WORK INSTRUCTIONS -> The data must be copied over exactly and in full.

□ □ □ □ □ □ □

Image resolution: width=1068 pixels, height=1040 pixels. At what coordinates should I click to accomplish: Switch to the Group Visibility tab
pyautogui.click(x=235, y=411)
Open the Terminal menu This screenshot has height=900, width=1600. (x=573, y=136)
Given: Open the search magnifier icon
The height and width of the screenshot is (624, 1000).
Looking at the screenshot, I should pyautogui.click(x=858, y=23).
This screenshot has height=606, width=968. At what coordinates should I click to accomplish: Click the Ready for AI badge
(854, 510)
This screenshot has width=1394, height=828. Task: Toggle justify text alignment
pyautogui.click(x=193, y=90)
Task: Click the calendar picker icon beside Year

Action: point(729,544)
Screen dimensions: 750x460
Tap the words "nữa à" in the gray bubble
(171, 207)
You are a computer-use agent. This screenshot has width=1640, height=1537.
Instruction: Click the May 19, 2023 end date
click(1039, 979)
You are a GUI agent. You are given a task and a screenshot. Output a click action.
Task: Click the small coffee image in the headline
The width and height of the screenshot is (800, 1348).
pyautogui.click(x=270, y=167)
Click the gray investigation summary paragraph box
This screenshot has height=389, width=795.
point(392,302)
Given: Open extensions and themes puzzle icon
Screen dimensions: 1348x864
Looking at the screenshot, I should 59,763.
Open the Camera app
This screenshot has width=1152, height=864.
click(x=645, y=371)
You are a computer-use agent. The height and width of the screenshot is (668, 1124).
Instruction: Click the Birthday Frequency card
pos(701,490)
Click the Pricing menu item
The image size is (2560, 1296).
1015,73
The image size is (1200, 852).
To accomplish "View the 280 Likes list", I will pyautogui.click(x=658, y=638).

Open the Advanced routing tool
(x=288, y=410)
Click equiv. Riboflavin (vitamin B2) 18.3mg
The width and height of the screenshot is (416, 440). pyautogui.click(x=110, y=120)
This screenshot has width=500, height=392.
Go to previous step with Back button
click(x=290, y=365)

□ □ □ □ □ □ □

RESPONSE BELOW ->
Image resolution: width=1068 pixels, height=1040 pixels. At what coordinates should I click to accomplish: Switch to the Group Visibility tab
pyautogui.click(x=235, y=411)
Open the Terminal menu This screenshot has height=900, width=1600. (x=573, y=136)
Given: Open the search magnifier icon
The height and width of the screenshot is (624, 1000).
Looking at the screenshot, I should pyautogui.click(x=858, y=23).
This screenshot has height=606, width=968. At what coordinates should I click to accomplish: Click the Ready for AI badge
(854, 510)
This screenshot has width=1394, height=828. Task: Toggle justify text alignment
pyautogui.click(x=193, y=90)
Task: Click the calendar picker icon beside Year

Action: point(729,544)
Screen dimensions: 750x460
Tap the words "nữa à" in the gray bubble
(171, 207)
You are a computer-use agent. This screenshot has width=1640, height=1537.
Instruction: Click the May 19, 2023 end date
click(1039, 979)
You are a GUI agent. You are given a task and a screenshot. Output a click action.
Task: Click the small coffee image in the headline
The width and height of the screenshot is (800, 1348).
pyautogui.click(x=270, y=167)
Click the gray investigation summary paragraph box
This screenshot has height=389, width=795.
point(392,302)
Given: Open extensions and themes puzzle icon
Screen dimensions: 1348x864
Looking at the screenshot, I should 59,763.
Open the Camera app
This screenshot has width=1152, height=864.
click(x=645, y=371)
You are a computer-use agent. The height and width of the screenshot is (668, 1124).
Instruction: Click the Birthday Frequency card
pos(701,490)
Click the Pricing menu item
The image size is (2560, 1296).
1015,73
The image size is (1200, 852).
To accomplish "View the 280 Likes list", I will pyautogui.click(x=658, y=638).

Open the Advanced routing tool
(x=288, y=410)
Click equiv. Riboflavin (vitamin B2) 18.3mg
The width and height of the screenshot is (416, 440). pyautogui.click(x=110, y=120)
This screenshot has width=500, height=392.
Go to previous step with Back button
click(x=290, y=365)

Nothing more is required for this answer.